# WHAT TO PRODUCE:
For the material that follows, state the number of lines where "chat" occurs, and add nothing.

# TASK INPUTS:

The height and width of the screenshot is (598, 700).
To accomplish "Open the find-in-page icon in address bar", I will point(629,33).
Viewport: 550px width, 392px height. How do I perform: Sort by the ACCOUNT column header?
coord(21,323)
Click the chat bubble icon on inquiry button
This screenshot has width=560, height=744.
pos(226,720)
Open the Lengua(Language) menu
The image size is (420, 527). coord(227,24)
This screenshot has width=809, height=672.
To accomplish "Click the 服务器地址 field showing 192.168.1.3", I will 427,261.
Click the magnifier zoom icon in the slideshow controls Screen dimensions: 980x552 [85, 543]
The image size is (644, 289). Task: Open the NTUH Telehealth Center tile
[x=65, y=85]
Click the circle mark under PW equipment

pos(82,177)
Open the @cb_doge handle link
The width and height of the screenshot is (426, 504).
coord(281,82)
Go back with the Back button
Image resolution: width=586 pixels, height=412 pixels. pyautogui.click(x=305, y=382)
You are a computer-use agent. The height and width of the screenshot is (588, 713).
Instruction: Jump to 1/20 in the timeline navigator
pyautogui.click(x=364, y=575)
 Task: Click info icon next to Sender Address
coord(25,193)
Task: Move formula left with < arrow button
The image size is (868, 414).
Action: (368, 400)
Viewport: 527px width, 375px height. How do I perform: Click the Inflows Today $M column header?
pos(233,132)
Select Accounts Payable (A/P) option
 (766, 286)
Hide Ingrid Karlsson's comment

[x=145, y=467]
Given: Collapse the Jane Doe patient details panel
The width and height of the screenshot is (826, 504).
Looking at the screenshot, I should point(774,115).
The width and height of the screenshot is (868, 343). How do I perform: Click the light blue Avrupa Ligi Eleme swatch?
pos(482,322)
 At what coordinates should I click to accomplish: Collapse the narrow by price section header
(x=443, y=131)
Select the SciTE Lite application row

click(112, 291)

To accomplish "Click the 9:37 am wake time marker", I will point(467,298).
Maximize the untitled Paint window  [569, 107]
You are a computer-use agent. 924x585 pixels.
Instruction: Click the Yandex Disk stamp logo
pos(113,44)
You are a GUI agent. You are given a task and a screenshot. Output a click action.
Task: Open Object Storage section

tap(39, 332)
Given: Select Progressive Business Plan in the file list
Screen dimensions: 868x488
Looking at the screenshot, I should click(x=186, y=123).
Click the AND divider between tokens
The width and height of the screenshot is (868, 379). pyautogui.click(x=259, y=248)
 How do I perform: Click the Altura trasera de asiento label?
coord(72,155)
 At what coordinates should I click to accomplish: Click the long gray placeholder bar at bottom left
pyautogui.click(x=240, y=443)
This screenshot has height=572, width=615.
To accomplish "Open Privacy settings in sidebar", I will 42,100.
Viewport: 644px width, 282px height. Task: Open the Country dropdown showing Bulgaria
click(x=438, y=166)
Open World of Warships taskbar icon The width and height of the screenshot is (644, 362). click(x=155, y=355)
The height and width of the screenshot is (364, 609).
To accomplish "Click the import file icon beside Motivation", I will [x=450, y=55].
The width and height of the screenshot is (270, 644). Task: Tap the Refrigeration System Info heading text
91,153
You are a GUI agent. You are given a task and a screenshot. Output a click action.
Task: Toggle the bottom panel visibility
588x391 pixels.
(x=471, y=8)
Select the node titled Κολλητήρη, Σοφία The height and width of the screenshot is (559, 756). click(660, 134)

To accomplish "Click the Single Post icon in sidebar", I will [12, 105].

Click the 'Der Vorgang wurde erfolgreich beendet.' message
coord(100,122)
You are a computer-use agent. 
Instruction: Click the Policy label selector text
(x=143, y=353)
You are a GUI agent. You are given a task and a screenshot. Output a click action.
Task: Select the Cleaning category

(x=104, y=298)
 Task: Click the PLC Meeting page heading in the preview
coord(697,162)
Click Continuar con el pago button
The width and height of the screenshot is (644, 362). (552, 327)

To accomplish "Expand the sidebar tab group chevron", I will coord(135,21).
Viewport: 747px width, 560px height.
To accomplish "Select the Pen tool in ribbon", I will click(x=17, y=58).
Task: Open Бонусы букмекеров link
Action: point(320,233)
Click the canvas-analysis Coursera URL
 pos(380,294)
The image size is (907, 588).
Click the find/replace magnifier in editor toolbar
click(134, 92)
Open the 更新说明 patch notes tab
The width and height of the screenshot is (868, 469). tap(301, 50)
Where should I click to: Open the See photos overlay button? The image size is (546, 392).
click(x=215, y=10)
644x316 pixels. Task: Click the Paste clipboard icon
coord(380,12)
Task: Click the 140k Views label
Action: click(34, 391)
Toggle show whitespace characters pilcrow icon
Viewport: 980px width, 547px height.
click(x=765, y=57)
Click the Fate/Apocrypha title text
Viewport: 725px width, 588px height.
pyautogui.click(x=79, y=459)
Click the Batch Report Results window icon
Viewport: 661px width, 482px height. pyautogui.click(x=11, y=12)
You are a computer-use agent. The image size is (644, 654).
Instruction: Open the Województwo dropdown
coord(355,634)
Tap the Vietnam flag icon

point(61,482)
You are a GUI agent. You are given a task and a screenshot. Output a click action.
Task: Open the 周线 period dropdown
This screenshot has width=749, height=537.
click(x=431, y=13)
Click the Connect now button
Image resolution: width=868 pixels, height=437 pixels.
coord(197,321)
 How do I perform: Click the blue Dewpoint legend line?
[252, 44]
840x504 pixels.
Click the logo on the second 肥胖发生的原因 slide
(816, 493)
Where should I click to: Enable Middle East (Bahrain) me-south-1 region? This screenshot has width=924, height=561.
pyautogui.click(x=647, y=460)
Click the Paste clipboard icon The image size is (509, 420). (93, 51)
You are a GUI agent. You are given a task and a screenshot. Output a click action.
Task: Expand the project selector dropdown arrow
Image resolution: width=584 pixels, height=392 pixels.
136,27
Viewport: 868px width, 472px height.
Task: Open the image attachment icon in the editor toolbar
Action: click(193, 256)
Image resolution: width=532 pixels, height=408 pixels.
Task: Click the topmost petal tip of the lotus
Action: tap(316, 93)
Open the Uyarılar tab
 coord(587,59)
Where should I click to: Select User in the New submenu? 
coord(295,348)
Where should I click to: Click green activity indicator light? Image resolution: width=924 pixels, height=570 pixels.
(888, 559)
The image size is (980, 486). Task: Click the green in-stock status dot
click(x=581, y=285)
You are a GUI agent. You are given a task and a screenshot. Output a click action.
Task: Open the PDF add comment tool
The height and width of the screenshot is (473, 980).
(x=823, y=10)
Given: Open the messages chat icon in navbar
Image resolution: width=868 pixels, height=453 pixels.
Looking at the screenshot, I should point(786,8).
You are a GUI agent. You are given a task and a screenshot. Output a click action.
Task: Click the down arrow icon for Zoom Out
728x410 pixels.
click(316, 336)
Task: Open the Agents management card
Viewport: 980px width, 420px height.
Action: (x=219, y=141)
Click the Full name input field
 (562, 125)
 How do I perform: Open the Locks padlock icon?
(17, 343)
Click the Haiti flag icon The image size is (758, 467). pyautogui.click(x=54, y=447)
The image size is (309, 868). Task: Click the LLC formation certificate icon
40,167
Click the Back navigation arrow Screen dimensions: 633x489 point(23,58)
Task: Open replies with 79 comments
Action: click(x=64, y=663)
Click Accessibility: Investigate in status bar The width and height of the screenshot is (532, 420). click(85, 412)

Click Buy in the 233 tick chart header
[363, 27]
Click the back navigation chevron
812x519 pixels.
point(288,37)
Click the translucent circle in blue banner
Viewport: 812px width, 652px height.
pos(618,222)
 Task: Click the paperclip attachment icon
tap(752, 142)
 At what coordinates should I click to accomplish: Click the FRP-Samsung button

# SOLUTION:
2